For the word "size", state how many lines of the records include it, with no other text.

::: RECORD EXCERPTS :::

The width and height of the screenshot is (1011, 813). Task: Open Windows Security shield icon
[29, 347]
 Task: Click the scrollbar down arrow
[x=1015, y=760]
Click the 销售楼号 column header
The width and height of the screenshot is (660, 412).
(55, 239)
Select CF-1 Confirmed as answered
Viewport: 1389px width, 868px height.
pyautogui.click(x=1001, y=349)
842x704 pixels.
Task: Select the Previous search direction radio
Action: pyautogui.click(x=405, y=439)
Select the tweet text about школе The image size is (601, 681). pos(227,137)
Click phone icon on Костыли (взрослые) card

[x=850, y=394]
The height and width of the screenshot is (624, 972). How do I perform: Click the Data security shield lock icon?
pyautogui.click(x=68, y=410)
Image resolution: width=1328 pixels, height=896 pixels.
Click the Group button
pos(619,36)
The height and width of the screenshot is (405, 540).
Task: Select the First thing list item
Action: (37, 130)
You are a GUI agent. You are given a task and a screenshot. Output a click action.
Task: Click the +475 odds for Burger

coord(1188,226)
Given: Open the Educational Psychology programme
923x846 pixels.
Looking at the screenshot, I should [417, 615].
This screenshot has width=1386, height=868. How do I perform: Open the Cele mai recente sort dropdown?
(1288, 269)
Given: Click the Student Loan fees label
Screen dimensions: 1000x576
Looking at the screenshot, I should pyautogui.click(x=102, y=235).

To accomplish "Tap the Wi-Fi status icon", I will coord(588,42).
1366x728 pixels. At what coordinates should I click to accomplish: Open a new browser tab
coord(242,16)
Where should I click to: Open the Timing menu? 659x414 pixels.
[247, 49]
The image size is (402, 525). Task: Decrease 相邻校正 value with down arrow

:::

### PROBLEM SOLUTION
2